> _Vorliegender Text_
_ _ _ _ _ _ _

Kategorie-Archiv: Gabiistisches

Leuchtend prangten ringsum Apfelblüten…

2009-04-16 um 13-02-18

die Bilder der Ausstellung können im Unteralbum von Ausstellungen angesehen werden.           Bis 30. Mai ist die Ausstellung in der Weitlingstraße 89, Berlin Lichtenberg zu sehen, danach wird sie unter der Obhut der Naturfreunde Deutschlands ebenfalls in Berlin gezeigt werden.

„Leuchtend prangten ringsum Apfelblüten…“ diese lichten Zeilen halfen mir bei der „Zeitreise“, die ich unternahm, nachdem ich von der Möglichkeit erfuhr, mit meinen fotografischen Mitteln einen Beitrag zum 70. Jahrestag der Befreiung vom Hitlerfaschismus zu leisten.

Im Januar begann ein abenteuerlicher Abschnitt für mich in einer noch verschneiten Oderlandschaft in Küstrin -Kietz.
Ich hab seitdem vieles gelesen, betrachtet und vor allem Konrad Wolfs Film „Ich war 19“ stand mir mit  seiner humanistischen Aussage und eindringlichen Bildern zur Seite.

_ _ _ _ _ _ _

> _Aufgabe 1_
Beantworte zum Text über die Ausstellung folgende Fragen:
(a) Bis zu welchem Datum ist die Ausstellung in der Weitlingstraße 89 zu sehen?
(b) Zu welchem Jahrestag sollte mit fotografischen Mitteln ein Beitrag geleistet werden?
(c) Welcher Film stand laut Text mit seiner humanistischen Aussage und eindringlichen Bildern zur Seite?

_ _ _ _ _ _ _

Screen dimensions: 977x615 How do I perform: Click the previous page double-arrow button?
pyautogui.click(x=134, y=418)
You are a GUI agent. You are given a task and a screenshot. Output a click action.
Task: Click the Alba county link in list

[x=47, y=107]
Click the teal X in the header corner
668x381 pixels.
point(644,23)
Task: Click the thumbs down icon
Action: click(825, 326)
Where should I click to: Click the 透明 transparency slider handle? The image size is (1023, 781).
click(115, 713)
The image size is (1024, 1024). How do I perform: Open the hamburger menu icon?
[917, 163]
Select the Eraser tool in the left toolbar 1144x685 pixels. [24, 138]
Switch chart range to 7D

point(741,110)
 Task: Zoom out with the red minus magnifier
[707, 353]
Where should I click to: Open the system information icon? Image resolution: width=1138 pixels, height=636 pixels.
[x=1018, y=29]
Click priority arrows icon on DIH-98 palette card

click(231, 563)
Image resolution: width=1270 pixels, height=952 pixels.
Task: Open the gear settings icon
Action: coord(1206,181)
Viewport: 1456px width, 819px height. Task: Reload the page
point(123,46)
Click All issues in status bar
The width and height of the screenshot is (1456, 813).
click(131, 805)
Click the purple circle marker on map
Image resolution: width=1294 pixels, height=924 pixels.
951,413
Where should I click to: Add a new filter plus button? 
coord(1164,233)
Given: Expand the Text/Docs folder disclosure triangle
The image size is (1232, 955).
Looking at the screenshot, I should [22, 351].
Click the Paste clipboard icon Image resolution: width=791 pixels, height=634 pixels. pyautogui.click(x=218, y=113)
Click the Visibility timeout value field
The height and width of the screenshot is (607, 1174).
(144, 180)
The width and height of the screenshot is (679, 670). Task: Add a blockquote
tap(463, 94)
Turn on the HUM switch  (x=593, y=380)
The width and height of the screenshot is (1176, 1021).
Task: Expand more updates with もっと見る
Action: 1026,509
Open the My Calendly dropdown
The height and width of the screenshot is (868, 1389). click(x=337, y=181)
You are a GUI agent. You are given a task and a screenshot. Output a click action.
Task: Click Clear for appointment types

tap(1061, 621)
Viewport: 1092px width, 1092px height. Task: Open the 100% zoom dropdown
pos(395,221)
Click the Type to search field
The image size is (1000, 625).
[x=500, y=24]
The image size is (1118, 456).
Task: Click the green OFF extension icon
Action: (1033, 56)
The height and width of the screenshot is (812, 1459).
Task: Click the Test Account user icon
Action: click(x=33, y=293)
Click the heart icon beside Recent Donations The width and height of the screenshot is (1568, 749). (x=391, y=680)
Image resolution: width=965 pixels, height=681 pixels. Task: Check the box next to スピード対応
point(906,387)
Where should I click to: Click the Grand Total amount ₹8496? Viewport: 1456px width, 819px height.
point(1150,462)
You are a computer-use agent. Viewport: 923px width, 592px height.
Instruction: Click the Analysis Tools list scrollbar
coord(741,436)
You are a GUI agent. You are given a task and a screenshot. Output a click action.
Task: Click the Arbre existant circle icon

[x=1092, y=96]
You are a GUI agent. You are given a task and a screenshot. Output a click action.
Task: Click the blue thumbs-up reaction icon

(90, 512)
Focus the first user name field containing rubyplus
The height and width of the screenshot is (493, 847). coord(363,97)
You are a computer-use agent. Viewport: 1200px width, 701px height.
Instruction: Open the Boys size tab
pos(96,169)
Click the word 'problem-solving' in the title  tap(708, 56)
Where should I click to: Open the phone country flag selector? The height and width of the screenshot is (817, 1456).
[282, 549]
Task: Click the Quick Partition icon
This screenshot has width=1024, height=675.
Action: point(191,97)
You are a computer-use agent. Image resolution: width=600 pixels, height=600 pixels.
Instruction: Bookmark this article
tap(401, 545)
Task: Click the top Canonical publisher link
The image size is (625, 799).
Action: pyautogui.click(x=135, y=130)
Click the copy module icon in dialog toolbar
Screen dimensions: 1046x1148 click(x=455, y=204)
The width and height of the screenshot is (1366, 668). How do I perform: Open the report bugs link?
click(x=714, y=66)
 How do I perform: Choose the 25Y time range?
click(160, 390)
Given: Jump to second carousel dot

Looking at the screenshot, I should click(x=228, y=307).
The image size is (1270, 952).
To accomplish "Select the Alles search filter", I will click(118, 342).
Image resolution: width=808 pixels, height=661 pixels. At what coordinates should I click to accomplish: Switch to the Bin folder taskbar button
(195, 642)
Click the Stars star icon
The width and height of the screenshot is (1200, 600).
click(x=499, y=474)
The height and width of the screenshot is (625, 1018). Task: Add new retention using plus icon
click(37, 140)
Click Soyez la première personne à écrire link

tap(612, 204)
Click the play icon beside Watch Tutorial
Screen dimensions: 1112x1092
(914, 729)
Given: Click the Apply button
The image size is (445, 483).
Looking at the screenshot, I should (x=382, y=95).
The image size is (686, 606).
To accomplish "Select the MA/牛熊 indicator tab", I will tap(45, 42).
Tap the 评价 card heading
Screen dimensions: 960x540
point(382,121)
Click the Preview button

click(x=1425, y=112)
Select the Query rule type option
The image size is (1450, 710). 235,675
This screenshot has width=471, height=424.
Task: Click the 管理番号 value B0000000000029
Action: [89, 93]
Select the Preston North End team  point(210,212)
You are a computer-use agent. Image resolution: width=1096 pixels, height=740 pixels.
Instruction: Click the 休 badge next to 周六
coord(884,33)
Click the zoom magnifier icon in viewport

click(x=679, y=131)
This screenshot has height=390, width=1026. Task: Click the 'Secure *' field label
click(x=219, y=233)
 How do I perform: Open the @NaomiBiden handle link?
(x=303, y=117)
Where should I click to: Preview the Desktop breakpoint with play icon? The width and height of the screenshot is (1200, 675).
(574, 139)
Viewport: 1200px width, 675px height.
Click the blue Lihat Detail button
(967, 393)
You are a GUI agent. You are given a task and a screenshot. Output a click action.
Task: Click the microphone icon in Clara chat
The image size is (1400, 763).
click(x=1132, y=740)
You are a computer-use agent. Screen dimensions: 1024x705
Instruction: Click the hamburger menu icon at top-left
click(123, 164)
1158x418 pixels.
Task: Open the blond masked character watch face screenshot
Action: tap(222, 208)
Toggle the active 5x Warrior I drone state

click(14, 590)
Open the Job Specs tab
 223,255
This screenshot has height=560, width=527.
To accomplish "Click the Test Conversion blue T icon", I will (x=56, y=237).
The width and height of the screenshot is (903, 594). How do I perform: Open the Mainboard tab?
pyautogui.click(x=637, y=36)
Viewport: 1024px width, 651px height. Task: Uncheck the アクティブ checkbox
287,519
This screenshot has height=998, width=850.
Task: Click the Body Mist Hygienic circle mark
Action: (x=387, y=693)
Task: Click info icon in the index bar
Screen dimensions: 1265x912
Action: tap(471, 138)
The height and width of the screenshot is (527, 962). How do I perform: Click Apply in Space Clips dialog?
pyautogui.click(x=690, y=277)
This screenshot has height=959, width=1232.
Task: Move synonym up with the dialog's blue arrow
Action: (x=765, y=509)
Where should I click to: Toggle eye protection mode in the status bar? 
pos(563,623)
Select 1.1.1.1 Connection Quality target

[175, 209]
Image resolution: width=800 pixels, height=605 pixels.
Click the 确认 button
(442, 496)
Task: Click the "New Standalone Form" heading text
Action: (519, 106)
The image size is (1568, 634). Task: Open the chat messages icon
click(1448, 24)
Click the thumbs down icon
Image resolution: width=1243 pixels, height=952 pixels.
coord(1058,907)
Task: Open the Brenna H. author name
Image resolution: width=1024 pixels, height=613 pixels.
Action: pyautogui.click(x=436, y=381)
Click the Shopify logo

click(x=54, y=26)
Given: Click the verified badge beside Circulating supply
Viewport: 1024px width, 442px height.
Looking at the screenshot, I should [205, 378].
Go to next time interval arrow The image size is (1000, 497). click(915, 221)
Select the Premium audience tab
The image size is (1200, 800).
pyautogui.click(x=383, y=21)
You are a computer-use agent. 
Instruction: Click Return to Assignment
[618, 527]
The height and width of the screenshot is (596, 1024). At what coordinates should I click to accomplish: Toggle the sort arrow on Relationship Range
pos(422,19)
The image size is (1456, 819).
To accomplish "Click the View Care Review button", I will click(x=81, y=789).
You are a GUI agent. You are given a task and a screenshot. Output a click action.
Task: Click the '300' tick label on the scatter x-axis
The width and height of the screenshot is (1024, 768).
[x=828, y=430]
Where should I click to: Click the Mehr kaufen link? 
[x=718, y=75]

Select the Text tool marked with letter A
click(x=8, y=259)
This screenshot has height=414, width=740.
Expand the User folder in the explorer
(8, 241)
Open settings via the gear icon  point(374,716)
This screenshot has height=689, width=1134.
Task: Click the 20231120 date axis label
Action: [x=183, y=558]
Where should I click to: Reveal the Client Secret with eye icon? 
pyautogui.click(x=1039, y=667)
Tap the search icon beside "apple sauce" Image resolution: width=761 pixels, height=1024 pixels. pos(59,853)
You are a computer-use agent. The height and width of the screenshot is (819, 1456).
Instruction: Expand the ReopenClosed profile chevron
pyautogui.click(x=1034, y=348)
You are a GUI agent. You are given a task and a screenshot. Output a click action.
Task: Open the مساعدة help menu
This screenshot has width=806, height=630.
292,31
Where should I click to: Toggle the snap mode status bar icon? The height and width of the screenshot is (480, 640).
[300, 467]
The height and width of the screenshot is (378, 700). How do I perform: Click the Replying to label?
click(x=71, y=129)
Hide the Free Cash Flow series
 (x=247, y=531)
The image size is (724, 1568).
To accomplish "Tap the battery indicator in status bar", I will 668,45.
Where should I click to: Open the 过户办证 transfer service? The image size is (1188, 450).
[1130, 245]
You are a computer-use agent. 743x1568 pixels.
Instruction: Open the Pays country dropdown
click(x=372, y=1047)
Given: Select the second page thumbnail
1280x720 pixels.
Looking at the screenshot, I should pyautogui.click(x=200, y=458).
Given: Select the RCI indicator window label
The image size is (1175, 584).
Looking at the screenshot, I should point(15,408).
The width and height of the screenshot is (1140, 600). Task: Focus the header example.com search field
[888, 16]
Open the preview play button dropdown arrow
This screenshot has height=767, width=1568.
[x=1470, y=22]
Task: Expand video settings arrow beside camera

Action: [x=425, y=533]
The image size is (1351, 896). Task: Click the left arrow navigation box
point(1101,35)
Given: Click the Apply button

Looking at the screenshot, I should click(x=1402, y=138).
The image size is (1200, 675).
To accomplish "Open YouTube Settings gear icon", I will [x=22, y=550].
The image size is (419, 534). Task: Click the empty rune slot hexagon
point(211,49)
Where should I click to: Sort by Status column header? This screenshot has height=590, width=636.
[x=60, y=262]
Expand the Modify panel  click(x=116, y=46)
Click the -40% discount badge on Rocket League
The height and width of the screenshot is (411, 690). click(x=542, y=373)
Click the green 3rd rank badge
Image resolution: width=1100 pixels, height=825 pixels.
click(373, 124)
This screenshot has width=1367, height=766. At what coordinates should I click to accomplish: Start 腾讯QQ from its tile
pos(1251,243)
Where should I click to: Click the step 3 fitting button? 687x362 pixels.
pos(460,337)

_ _ _ _ _ _ _

> _Aufgabe 2_
Finde bitte in den Datensätzen jede Zeile, die die Zeichenfolge „mode“ enthält, und gib diese Zeilen wörtlich wieder.

> _Lösung 1_
(a) Bis 30. Mai.
(b) Zum 70. Jahrestag der Befreiung vom Hitlerfaschismus.
(c) Konrad Wolfs Film „Ich war 19“.

> _Lösung 2_
Where should I click to: Toggle eye protection mode in the status bar? 
Where should I click to: Toggle the snap mode status bar icon? The height and width of the screenshot is (480, 640).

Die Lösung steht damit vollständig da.